Les signaux biologiques qui permettraient enfin un diagnostic objectif
L’un des obstacles majeurs au diagnostic de l’EM/SFC est l’absence, jusqu’ici, d’un biomarqueur fiable — c’est-à-dire d’une mesure sanguine ou cellulaire suffisamment spécifique pour distinguer les patients des personnes en bonne santé. Des chercheurs travaillent aujourd’hui sur plusieurs pistes prometteuses :
- Des anomalies dans la réponse des cellules natural killer (NK) au stress immunitaire
- Un profil métabolomique distinct, détectable dans le plasma sanguin
- Des perturbations du microbiome intestinal associées à une perméabilité accrue de la barrière intestinale
- Des marqueurs d’inflammation neurologique de bas grade, invisibles aux examens d’imagerie standard
- Une réponse atypique à l’effort mesuré sur deux jours consécutifs, dite CPET en deux temps
Aucun de ces marqueurs n’est encore validé pour un usage clinique routinier en France. Mais l’accumulation de convergences entre ces pistes différentes renforce sérieusement l’hypothèse d’une maladie à substrat biologique identifiable.
Ce que cela change — concrètement — pour les patients en France
Environ 200 000 à 300 000 personnes seraient concernées par l’EM/SFC en France, selon les estimations de l’association française SFC-ASFC. La majorité n’a pas accès à un médecin spécialisé : on compte moins d’une vingtaine de centres experts sur tout le territoire. Les délais d’attente dans ces structures dépassent souvent 12 mois.
Une validation scientifique solide des mécanismes biologiques en jeu aurait des répercussions directes sur la reconnaissance médico-sociale de la maladie, notamment pour les dossiers MDPH — Maison départementale des personnes handicapées. Des patients se heurtent aujourd’hui à des refus de reconnaissance de handicap faute de preuve objectivable. Un biomarqueur changerait cette équation du jour au lendemain.

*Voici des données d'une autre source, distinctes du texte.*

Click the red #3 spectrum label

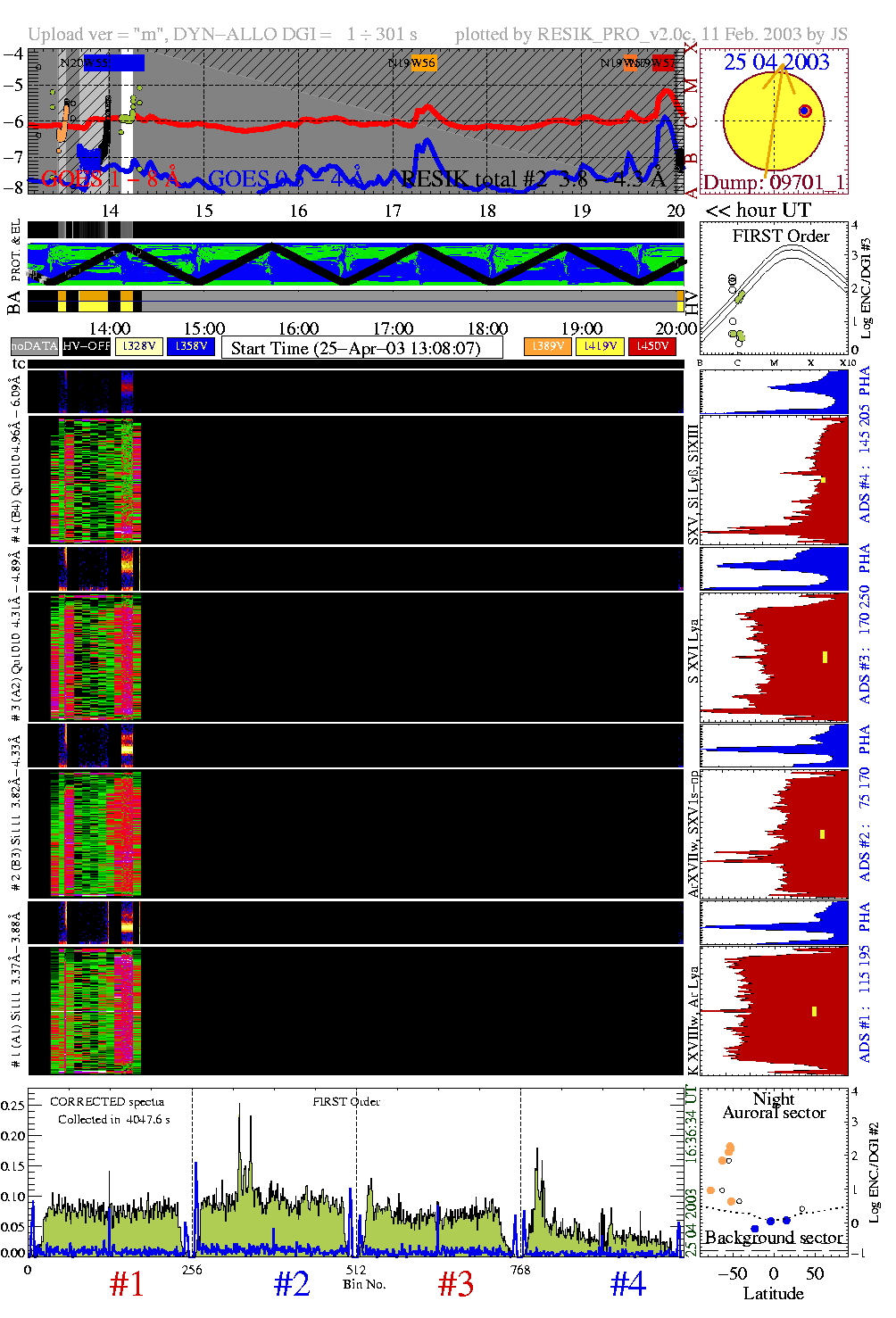tap(456, 1284)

Ce que la médecine française attend avant de modifier ses pratiques
La prudence reste de mise. Plusieurs biologistes et cliniciens français interrogés ces derniers mois rappellent que la reproductibilité des résultats à grande échelle est indispensable avant toute révision des recommandations officielles. Une découverte publiée dans un laboratoire ne devient un standard de soins qu’après réplication dans des cohortes indépendantes — un processus qui prend en général entre trois et sept ans.
Le Collectif national pour la recherche sur les maladies chroniques complexes suit néanmoins ces travaux de très près. Ce que beaucoup de spécialistes espèrent, c’est que la dynamique post-Covid — qui a rendu le sujet plus visible politiquement, notamment via le Covid long — accélère les financements publics vers cette direction. Le plan gouvernemental sur le Covid long, annoncé en 2023, incluait pour la première fois une ligne budgétaire explicitement dédiée à l’EM/SFC.
Quand la science répare une injustice diagnostique
Ce qui frappe dans l’histoire de l’EM/SFC, c’est moins l’absence de réponses que la rapidité avec laquelle on a cessé de chercher. Pendant des décennies, qualifier la fatigue de « fonctionnelle » a été une façon commode de clore un dossier difficile. Les nouvelles pistes biologiques n’effacent pas ces années perdues pour les patients, mais elles ouvrent une possibilité que la médecine française n’avait pas encore vraiment offerte : celle d’être cru.
La prochaine étape décisive sera la publication attendue d’ici fin 2025 d’une méta-analyse internationale regroupant les données de plus de 4 000 patients issus de huit pays différents — et les résultats pourraient contraindre la HAS à ouvrir une révision formelle de ses recommandations sur l’EM/SFC.